(Stored items)
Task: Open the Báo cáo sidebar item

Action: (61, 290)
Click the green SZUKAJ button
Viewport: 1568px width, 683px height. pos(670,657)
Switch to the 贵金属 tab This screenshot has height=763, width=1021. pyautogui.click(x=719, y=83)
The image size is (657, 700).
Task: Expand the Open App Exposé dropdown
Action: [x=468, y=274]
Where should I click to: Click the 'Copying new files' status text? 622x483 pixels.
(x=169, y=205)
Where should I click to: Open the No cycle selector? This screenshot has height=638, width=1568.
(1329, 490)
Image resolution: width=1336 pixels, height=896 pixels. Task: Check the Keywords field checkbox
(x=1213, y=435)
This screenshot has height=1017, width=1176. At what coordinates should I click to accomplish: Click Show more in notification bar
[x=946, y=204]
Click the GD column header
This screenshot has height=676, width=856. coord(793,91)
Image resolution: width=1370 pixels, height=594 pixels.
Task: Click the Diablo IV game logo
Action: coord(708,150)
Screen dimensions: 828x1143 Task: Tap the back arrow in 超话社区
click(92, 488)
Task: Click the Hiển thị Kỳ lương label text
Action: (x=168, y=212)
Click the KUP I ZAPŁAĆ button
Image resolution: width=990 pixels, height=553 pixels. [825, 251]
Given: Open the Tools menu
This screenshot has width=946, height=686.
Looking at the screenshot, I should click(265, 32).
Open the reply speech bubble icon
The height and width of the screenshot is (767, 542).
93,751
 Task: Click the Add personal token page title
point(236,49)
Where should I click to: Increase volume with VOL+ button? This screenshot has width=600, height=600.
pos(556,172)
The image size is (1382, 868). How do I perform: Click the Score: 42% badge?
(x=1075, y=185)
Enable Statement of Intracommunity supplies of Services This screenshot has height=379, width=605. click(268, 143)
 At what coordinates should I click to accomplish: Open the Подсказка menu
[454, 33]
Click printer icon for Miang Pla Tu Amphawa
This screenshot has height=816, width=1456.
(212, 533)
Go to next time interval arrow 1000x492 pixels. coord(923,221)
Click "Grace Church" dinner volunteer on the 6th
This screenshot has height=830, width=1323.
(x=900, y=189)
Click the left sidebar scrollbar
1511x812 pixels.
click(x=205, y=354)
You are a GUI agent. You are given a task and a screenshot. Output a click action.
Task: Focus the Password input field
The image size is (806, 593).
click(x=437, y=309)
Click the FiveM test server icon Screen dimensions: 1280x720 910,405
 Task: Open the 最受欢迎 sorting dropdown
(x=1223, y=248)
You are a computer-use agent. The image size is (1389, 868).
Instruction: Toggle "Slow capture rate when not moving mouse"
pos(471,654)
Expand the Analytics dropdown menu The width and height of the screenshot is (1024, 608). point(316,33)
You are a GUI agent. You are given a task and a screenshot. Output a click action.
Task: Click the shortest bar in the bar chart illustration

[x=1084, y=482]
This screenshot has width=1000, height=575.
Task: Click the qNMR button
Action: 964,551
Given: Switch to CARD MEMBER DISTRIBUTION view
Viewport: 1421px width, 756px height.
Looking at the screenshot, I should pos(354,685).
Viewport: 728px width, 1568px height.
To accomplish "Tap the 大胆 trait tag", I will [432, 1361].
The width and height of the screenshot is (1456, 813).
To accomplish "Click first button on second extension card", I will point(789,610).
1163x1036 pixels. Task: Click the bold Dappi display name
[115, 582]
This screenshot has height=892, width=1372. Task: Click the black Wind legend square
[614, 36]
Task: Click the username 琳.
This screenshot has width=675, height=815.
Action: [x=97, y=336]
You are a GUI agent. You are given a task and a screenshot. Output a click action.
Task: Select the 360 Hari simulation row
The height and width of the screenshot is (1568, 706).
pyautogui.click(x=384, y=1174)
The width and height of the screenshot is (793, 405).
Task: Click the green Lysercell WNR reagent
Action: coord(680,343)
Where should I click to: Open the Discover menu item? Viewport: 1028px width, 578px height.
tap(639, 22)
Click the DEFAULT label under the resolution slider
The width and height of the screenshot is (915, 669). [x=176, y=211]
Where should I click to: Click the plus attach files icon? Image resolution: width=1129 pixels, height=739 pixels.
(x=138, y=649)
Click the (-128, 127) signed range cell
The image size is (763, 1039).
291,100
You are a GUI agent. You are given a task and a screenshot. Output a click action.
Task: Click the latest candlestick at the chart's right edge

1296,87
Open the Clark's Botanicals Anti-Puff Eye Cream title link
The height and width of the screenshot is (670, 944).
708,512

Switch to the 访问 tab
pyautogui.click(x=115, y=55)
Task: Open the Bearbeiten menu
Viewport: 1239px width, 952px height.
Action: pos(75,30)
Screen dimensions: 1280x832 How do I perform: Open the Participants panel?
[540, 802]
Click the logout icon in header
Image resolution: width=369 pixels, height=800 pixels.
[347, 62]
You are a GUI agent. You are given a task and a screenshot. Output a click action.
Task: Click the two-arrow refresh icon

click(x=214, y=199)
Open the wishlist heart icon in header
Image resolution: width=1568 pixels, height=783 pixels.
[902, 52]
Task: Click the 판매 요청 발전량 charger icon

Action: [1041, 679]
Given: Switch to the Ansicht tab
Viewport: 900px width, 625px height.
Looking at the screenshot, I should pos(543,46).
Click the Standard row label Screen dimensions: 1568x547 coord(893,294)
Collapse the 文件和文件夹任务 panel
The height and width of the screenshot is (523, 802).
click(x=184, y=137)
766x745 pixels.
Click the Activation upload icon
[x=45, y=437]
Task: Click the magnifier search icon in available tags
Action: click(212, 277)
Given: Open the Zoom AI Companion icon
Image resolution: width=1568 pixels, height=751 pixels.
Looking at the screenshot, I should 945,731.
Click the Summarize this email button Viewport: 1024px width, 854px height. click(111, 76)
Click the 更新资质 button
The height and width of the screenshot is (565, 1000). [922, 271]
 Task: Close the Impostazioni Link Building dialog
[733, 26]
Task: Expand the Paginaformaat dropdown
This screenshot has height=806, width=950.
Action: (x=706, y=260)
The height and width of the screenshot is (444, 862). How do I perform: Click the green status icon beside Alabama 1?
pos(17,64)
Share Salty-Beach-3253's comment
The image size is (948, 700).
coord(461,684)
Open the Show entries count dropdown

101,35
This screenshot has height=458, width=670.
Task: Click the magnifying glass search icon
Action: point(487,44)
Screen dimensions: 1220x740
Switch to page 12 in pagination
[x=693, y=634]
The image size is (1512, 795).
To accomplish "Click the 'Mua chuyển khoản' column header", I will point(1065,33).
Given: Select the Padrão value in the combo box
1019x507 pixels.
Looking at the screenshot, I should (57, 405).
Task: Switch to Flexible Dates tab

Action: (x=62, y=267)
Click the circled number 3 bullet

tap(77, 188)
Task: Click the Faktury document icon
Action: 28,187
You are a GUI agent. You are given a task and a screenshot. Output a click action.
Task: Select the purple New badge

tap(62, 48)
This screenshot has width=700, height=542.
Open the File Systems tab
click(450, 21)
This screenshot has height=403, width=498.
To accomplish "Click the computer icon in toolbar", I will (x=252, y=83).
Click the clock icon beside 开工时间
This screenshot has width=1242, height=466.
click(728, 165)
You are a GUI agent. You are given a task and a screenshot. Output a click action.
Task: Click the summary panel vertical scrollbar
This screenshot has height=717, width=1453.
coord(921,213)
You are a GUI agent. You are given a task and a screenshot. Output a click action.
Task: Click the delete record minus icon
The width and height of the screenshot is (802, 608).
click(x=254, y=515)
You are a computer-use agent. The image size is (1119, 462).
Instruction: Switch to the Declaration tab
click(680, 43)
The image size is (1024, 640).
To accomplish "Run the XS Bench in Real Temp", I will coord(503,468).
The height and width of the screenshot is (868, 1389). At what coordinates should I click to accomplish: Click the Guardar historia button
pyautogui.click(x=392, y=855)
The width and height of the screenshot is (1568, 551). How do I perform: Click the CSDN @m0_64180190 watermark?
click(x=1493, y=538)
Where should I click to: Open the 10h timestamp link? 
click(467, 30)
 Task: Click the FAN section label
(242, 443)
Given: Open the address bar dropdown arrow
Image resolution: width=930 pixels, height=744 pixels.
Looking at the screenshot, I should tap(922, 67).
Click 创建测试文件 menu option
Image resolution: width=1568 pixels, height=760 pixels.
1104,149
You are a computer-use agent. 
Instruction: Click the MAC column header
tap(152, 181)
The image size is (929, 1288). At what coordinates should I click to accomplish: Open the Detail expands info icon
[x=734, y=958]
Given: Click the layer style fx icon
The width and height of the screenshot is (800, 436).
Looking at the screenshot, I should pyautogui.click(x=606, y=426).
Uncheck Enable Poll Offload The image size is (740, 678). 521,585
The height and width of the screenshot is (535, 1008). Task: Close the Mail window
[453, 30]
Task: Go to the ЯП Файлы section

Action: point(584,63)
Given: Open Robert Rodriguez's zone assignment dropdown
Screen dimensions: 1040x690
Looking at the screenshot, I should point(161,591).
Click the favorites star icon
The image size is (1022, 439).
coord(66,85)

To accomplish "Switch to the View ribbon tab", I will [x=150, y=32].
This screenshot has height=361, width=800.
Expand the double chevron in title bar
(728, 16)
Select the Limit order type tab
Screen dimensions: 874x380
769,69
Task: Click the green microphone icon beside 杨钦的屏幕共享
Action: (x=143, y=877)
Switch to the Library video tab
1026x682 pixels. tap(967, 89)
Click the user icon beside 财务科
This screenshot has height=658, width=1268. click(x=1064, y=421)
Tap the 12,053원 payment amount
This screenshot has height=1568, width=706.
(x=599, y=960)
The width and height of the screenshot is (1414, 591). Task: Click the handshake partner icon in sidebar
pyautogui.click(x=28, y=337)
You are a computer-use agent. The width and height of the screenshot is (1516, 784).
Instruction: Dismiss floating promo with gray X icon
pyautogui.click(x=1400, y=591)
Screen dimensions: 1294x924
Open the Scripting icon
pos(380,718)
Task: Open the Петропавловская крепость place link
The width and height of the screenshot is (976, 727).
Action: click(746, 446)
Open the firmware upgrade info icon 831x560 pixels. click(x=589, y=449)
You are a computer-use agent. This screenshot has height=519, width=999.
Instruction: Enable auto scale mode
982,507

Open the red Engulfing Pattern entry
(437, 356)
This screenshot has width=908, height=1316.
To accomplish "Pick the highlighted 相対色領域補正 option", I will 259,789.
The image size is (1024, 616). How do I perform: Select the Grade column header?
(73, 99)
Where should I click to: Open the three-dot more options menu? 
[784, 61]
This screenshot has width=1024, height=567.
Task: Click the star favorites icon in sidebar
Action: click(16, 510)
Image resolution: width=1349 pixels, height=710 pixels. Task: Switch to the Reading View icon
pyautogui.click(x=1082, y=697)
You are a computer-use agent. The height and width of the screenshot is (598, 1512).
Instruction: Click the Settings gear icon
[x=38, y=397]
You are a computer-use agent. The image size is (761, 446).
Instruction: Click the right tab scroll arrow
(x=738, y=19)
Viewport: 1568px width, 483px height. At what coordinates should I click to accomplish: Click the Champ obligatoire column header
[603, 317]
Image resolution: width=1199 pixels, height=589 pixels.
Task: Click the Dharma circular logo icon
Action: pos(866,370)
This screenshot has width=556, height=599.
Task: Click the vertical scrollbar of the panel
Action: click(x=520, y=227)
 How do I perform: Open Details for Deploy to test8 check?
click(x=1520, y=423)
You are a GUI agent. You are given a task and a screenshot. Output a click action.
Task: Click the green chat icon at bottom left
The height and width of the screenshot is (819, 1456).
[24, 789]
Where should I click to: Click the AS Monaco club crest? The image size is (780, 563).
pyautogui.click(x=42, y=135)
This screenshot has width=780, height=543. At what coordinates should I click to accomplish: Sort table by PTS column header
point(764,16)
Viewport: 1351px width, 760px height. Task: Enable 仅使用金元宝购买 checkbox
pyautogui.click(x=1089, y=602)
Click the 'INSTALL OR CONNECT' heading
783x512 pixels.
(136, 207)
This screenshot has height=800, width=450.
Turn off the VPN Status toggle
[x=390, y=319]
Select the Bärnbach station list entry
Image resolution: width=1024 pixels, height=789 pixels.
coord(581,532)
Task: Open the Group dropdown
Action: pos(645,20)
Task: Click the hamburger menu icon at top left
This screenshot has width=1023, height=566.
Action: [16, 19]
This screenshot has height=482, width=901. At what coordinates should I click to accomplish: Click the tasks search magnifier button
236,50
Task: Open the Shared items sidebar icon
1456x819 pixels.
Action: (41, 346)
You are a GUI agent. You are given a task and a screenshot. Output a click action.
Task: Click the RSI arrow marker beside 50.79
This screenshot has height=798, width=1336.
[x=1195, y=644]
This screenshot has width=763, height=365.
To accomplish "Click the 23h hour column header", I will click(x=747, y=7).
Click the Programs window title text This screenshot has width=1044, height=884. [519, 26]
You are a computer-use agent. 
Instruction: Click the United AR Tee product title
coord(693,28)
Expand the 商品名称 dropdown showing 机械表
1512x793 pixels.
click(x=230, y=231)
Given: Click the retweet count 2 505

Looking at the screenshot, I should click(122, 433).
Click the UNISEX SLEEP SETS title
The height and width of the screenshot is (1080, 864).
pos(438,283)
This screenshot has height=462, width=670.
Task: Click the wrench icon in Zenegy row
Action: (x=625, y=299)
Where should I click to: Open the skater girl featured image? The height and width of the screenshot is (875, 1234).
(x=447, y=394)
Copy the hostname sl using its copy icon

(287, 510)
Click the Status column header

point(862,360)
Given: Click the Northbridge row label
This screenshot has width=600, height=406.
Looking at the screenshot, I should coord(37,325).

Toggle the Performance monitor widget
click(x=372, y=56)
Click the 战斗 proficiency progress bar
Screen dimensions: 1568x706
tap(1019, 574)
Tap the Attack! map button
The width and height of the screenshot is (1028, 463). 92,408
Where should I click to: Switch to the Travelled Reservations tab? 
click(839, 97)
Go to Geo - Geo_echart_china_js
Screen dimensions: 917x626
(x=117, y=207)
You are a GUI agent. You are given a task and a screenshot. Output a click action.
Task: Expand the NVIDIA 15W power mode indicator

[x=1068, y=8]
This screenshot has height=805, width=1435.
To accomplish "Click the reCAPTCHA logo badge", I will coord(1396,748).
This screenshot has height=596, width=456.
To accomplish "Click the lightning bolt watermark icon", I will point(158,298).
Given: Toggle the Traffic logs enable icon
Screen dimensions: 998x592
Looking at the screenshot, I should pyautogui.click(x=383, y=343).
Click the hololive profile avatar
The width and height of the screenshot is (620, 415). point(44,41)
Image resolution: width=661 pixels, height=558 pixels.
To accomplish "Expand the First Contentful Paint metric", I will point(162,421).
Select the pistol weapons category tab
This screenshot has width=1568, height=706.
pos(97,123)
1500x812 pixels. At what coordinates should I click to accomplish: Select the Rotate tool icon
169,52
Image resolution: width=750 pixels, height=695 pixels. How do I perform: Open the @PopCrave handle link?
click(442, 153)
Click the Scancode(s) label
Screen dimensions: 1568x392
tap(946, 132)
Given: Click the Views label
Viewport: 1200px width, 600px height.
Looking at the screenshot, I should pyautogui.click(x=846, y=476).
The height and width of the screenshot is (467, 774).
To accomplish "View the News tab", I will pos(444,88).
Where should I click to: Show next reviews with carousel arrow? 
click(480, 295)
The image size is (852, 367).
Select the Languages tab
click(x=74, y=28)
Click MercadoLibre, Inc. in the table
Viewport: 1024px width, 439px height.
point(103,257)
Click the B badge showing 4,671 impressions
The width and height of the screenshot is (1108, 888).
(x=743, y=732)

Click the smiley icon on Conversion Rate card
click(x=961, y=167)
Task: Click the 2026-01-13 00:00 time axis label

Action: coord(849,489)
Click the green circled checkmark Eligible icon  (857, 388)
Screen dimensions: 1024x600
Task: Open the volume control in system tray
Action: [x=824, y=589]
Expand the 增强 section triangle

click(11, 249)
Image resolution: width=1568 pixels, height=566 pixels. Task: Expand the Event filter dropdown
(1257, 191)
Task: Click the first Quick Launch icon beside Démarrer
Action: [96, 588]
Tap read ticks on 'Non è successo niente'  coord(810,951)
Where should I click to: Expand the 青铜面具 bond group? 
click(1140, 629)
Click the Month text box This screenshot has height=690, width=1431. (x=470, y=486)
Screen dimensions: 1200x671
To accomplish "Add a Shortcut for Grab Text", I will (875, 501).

PROBLEM → If a line in the records above holds the string "left", copy it out.

RESULT OF THIS TASK →
Click the left sidebar scrollbar
Task: Click the green chat icon at bottom left
Task: Click the hamburger menu icon at top left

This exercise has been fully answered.